In the study of Cheung et al. [38], patients with HCC underwent both preoperative dual-tracers of 18F-FDG and 11C-ACE PET/CT imaging and CECT and then underwent liver transplantation. The results after surgery verified that the sensitivity and specificity in CECT were 43.8% and 66.7%, respectively, and the sensitivity and specificity of dual-tracers of PET/CT imaging were 93.8% and 100%, respectively. This research showed that 18F-FDG combining with 11C-ACE PET/CT imaging has good clinical application prospect in diagnosis of PHC.

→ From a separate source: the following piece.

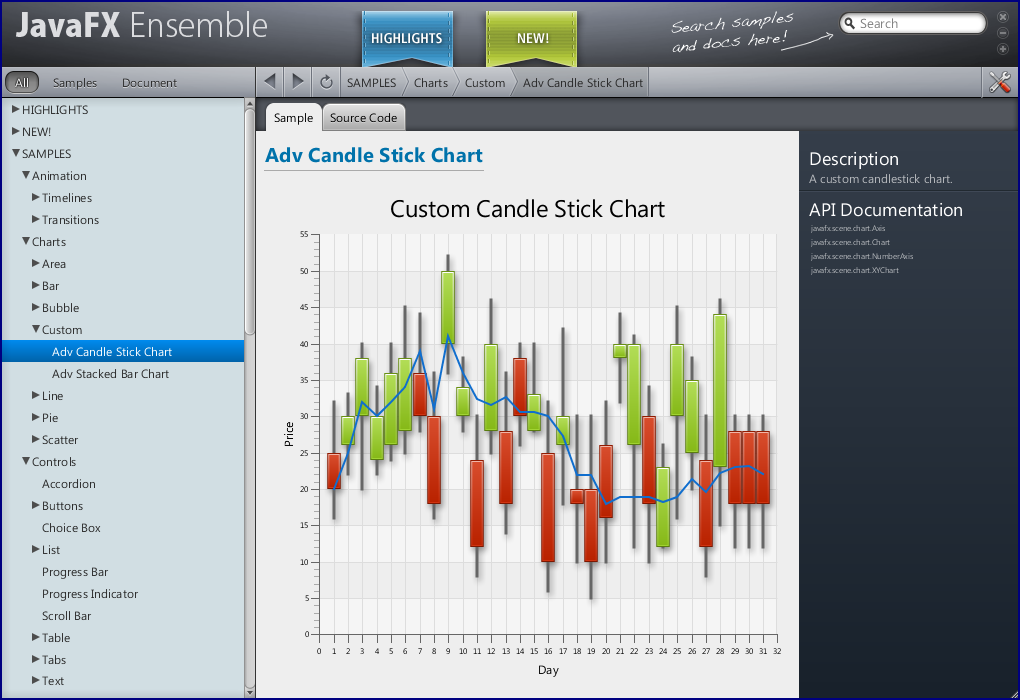Switch to the Source Code tab

(363, 117)
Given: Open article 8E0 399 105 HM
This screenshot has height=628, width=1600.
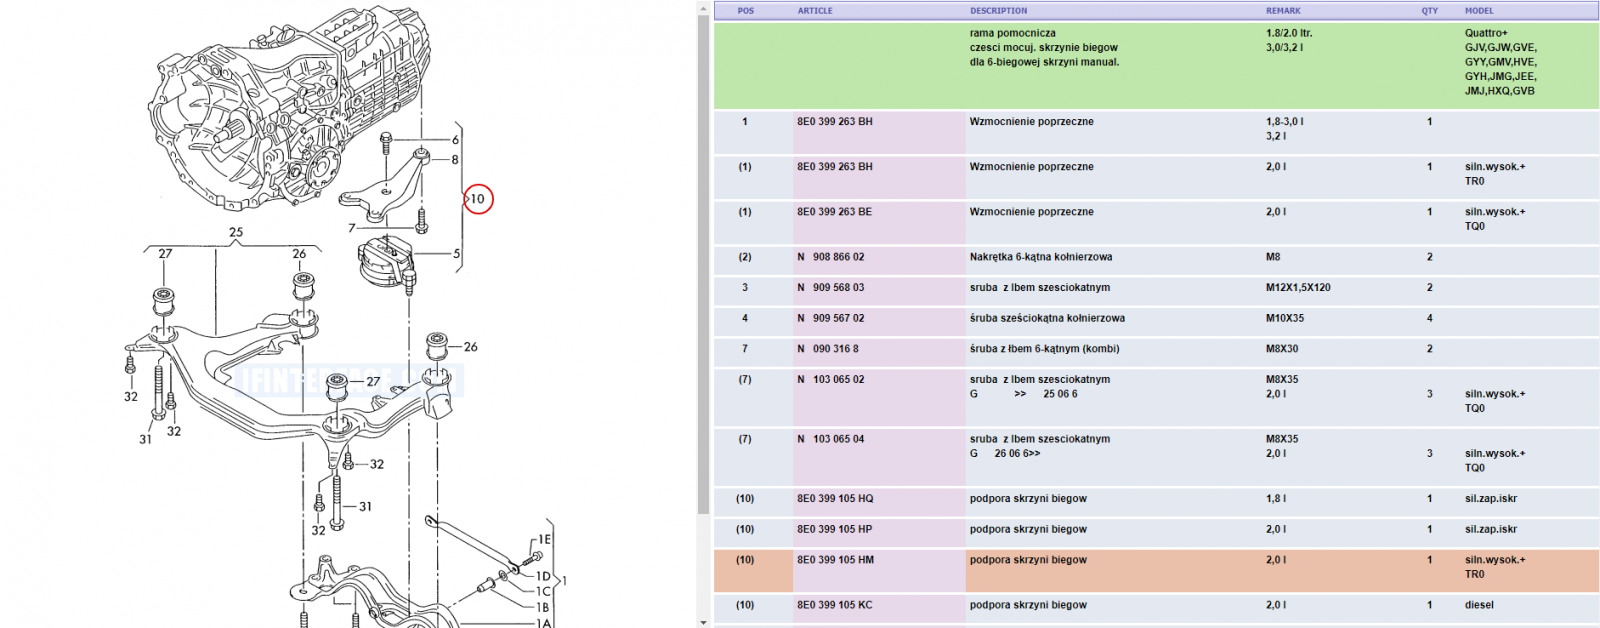Looking at the screenshot, I should click(835, 560).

The study of Kornberg et al. [39] reported that the sensitivity of 18F-FDG PET/CT imaging in the diagnosis of HCC was low, and false negative results tended to appear in high grade differentiation of HCC. Studies [4042] showed that 11C-choline (11C-CHO) could be used in diagnosis of high grade HCC. The research of Wu et al. [43] showed that the sensitivity in the combination of 18F-FDG and 11C-CHO PET/CT imaging was 89.0% in the diagnosis of HCC, compared with 63.1% in individual 18F-FDG PET/CT imaging. The research of Piert et al. [44] showed that 11C-CHO could be used for diagnosing a variety of malignant tumors, especially in prostate cancer and bladder cancer, and so forth. 18F-FDG in conjunction with 11C-CHO PET/CT imaging is significantly better than that of individual 18F-FDG PET/CT imaging in diagnosis of PHC (Figure 3).

6. Conclusions

Various imaging methods in the early diagnosis of PHC have advantages and disadvantages. US is a screening method of early PHC, and CT, MRI detection mainly reflects anatomic information. MRI and its related novel technologies are of high accuracy in diagnosis of small hepatocellular carcinoma. PET/CT imaging can provide functional and anatomic information of PHC. Researches in this paper showed that combining [45] PET/CT imaging, US, CT, and MRI could greatly improve the detection rate of PHC; however, there were still deficiencies in the diagnosis of early PHC. In conclusion, various imaging methods in the early diagnosis of PHC remain to be further researched, so as to prolong the long-term survival rate of patients.

Conflict of Interests

The authors have no conflict of interests relating to this paper.


The authors’ researches were supported by the National Natural Science Foundation of China (81460271, 81360227), Inner Mongolia Science and Technology Project (kjt15sf01), and Inner Mongolia Technology Innovation Guiding Project (Accurate Tumor Molecular Imaging Research Based on Hypoxic Microenvironment).